• _PROMPT_
Starting with the line that contains "This screenshot has height=500, width=1200.", copy every remaining line of the data below exactly, the last one included.

[Stored records]
Content starts

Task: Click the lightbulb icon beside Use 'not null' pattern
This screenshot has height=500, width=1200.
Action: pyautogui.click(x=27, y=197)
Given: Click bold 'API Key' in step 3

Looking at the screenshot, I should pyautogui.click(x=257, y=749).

Content ends

• _SOLUTION FOR THIS TASK_
This screenshot has height=500, width=1200.
Action: pyautogui.click(x=27, y=197)
Given: Click bold 'API Key' in step 3

Looking at the screenshot, I should pyautogui.click(x=257, y=749).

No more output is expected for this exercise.